Bei den Königsblauen hakt es vier Wochen nach dem Saisonstart noch an allen Ecken und Enden. In der Offensive harmonieren 14-Millionen-Mann Klaas Jan Huntelaar und Real-Neuzugang Raul bisher nicht, sind noch ohne Pflichtspiel-Treffer. Im Mittelfeld feierte Ciprian Deac in Lyon ein wenig überzeugendes Pflichtspieldebüt, während der für 13 Millionen Euro als Spielmacher verpflichtete Spanier Jurado komplett auf der Bank bleiben musste. Und die Abwehr, in der Vorsaison noch Schalkes Prunkstück, taumelt bisher von einer Verlegenheit zur nächsten.
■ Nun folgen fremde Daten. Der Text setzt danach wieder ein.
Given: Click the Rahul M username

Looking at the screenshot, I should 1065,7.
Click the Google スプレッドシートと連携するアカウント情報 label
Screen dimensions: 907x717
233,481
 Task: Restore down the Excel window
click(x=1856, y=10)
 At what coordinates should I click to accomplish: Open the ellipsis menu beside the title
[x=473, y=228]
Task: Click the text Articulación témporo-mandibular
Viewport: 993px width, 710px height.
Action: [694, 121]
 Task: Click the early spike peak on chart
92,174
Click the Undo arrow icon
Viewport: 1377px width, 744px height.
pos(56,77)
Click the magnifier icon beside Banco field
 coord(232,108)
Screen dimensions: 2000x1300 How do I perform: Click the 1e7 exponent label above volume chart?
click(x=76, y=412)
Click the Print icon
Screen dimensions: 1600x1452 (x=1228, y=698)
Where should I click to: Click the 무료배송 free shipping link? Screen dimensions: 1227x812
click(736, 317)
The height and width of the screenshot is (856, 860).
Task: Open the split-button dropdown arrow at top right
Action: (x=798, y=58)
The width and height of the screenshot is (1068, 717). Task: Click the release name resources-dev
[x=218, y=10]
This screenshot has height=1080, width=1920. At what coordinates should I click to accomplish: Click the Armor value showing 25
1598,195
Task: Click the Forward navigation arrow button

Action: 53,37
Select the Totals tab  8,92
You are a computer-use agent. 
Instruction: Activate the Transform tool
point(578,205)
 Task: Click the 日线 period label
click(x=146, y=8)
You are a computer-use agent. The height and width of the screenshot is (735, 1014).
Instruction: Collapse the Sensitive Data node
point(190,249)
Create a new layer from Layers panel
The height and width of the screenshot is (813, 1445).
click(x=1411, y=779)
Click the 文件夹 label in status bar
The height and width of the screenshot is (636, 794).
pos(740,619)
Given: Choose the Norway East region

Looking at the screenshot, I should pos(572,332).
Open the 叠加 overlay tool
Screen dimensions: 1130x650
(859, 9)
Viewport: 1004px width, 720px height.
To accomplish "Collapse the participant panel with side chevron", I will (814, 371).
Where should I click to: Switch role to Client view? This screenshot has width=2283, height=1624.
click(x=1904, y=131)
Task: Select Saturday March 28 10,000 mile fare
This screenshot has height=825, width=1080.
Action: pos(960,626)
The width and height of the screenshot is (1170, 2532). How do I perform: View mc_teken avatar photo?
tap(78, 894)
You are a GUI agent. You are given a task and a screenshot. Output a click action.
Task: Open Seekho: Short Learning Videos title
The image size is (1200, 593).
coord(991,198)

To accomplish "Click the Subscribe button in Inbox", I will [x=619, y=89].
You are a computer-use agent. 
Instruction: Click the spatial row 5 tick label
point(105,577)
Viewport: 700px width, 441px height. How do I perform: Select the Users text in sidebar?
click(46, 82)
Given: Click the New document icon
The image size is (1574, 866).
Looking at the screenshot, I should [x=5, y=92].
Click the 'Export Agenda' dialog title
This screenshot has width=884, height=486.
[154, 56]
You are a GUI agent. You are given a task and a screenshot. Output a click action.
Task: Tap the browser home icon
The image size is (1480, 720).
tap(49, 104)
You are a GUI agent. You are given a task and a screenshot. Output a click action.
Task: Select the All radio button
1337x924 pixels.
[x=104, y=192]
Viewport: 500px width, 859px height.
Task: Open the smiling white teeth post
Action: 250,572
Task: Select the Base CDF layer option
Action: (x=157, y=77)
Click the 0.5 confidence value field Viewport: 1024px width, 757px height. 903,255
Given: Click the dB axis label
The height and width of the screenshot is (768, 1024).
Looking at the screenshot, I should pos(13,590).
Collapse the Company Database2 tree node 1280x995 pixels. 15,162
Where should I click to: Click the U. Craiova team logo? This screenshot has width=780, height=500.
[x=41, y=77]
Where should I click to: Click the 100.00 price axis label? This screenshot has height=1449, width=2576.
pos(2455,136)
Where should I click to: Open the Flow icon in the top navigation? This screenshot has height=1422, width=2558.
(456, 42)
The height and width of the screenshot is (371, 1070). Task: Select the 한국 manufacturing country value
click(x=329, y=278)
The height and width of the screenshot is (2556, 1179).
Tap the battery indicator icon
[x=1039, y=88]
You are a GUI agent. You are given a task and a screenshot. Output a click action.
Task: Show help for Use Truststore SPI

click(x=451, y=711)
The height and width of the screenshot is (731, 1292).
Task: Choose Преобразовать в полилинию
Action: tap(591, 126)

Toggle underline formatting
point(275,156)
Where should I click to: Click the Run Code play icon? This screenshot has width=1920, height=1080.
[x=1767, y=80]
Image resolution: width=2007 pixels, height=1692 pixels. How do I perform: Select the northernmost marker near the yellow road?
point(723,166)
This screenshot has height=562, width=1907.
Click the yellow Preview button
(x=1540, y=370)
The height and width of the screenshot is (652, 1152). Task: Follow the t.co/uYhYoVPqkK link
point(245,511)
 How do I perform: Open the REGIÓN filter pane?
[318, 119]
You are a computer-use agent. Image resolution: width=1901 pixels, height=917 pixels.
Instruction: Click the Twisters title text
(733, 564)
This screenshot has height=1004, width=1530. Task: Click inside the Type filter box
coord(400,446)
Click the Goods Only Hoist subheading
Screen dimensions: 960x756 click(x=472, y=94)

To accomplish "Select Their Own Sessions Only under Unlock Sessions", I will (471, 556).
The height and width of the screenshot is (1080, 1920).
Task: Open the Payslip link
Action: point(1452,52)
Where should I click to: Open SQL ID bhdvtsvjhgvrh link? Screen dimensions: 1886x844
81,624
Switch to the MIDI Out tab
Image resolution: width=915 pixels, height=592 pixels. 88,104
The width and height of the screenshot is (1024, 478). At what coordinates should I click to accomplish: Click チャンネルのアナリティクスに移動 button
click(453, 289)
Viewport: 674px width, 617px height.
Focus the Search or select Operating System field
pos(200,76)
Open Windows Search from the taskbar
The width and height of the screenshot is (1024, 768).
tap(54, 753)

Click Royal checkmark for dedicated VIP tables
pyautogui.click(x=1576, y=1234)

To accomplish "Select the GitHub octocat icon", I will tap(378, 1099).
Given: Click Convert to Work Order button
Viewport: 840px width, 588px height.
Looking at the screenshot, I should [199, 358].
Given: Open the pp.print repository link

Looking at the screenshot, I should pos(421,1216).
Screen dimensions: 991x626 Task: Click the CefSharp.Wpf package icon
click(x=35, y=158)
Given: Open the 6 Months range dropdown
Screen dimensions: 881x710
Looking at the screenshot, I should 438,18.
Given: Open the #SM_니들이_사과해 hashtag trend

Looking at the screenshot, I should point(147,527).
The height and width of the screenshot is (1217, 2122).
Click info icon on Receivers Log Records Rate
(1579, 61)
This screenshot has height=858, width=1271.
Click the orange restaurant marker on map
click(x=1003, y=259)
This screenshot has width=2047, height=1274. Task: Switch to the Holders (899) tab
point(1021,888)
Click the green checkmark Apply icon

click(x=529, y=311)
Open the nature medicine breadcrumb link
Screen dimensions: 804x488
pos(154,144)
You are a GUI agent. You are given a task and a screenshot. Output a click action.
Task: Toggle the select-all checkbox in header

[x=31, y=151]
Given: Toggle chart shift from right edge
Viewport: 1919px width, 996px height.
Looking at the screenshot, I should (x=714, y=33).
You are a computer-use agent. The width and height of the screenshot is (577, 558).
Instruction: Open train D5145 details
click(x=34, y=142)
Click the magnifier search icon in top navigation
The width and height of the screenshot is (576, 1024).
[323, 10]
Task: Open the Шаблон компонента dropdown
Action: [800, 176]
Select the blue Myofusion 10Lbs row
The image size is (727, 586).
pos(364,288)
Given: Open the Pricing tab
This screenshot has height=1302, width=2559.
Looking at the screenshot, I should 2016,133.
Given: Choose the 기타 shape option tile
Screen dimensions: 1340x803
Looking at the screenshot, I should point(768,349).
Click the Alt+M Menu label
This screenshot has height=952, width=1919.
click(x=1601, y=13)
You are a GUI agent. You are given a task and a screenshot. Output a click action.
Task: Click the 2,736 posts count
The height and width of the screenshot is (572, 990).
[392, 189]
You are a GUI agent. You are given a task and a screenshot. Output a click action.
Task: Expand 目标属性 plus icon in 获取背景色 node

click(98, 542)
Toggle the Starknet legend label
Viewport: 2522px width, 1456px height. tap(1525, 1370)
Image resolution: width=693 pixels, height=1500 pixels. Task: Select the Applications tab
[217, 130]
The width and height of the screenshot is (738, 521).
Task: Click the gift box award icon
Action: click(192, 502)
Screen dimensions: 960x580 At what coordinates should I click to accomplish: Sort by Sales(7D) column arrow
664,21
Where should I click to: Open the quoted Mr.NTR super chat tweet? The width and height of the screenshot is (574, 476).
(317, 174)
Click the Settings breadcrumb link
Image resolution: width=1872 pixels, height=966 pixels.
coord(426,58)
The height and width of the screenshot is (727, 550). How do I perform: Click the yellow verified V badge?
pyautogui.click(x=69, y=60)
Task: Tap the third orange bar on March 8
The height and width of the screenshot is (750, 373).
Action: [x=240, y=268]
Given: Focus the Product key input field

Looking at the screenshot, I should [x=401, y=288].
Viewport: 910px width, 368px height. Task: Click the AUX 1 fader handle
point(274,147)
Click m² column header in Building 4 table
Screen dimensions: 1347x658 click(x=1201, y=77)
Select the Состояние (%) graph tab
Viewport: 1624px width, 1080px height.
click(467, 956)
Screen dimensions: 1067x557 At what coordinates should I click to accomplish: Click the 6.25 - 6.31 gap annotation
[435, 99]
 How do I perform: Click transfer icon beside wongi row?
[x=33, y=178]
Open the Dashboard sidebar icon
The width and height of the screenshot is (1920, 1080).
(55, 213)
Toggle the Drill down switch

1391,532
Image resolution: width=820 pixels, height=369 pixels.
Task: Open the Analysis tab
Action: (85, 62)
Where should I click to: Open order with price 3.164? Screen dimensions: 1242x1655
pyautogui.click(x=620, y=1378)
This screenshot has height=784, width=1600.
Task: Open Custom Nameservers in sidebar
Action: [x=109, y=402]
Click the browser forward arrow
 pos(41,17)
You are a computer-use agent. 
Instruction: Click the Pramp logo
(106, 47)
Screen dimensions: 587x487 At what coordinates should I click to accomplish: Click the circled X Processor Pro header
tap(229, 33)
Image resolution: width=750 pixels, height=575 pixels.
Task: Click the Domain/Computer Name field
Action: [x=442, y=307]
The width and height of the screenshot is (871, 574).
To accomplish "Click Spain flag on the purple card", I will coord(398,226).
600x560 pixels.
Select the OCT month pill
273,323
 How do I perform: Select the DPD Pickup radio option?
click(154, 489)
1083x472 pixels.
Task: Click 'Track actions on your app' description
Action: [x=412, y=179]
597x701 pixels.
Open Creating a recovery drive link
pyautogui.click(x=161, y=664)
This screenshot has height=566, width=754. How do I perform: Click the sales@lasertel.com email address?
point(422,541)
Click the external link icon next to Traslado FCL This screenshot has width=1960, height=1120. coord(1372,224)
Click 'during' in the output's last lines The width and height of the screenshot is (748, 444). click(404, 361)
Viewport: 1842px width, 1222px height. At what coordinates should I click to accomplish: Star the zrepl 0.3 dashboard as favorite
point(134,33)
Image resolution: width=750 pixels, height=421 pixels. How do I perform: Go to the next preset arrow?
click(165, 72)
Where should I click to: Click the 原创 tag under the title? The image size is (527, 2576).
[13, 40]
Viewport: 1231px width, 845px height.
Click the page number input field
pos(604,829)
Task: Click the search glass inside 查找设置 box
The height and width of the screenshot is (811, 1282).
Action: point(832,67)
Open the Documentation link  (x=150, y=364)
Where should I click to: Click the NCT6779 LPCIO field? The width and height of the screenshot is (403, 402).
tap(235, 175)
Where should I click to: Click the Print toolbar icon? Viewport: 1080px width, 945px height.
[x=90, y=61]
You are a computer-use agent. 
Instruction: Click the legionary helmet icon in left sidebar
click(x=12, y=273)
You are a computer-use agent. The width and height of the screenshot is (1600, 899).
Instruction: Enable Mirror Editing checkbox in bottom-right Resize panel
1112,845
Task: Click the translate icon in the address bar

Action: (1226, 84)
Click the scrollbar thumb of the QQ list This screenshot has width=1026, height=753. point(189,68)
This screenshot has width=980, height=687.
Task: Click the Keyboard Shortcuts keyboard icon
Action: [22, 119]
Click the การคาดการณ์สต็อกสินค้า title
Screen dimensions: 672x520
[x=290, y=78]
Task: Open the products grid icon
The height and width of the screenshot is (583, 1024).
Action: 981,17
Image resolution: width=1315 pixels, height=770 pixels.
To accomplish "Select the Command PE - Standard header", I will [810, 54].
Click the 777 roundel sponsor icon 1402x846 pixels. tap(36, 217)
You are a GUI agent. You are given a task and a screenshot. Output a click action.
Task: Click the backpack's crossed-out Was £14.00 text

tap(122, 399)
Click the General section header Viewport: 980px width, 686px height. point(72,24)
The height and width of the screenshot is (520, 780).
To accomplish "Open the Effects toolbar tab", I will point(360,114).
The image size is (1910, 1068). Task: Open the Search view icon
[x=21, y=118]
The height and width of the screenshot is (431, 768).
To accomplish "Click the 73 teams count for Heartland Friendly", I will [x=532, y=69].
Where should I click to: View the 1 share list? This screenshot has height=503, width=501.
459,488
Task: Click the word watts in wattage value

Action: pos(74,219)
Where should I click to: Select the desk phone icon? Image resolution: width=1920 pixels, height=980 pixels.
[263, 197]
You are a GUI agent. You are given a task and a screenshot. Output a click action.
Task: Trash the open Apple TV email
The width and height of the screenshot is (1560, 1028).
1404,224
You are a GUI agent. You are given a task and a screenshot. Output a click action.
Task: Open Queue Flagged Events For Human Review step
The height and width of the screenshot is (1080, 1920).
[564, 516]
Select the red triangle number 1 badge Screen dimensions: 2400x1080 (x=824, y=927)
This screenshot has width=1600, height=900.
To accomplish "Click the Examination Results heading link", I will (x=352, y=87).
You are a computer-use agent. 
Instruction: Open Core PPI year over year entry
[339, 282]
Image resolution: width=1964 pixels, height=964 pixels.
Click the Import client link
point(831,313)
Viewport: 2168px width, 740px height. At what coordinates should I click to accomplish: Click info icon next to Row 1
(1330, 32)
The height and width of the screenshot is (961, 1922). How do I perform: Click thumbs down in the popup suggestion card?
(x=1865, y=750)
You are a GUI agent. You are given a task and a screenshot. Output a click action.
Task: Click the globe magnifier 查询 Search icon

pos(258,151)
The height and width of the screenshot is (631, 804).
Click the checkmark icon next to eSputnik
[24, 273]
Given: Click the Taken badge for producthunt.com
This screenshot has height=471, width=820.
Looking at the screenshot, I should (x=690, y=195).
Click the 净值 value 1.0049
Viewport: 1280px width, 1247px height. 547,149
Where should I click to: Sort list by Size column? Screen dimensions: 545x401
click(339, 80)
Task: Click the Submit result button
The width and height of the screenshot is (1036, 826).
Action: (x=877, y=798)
Vor allem der als Abwehrchef verpflichtete ehemalige Nationalspieler Christoph Metzelder war bis zu seinem Muskelfaserriss ein Schatten seiner selbst, der Franzose Nicolas Plestan sucht noch nach seiner Form.

Sarpei: "Aufwärtstrend ist da"

Der Ruhrpott-Klub gab vor der Saison mit Marcelo Bordon, Heiko Westermann und Rafinha fast die komplette Abwehrkette ab. Ein Aderlass, den Schalke bisher nicht kompensieren konnte. Trotzdem bemühten sich alle Beteiligten, das Positive aus der Pleite in Lyon mitzunehmen. "Trotz der vierten Pflichtspielneiderlage in Folge möchte ich nicht von einer Krise sprechen. Es ist eher eine schwierige Phase. In den nächsten Spielen müssen wir noch enger zusammenstehen", sagte Innenverteidiger Plestan. "Wir haben verloren, deshalb bin ich mit dem Spiel natürlich nicht zufrieden. Aber ich denke, der Aufwärtstrend bei uns ist deutlich zu erkennen", meinte Abwehrspieler Hans Sarpei.

Schalke unter Druck

Durchhalteparolen, denen jetzt Taten folgen müssen. Im zweiten Gruppenspiel der Königsklasse gegen Benfica Lissabon ist ein Dreier Pflicht, um den Traum vom Achtelfinale am Leben zu erhalten. Keine leichte Aufgabe, die Portugiesen gewannen ihr erstes Match in der diesjährigen Champions League mit 2:0 gegen Hapoel Tel Aviv. Und in der Bundesliga kommt es am Sonntag zum Derby gegen den Erzrivalen Borussia Dortmund. Die Magath-Elf braucht dringend ein Erfolgserlebnis, denn die Stimmung im Umfeld ist explosiv. Ein weiterer Funke - und es könnte zum großen Knall kommen.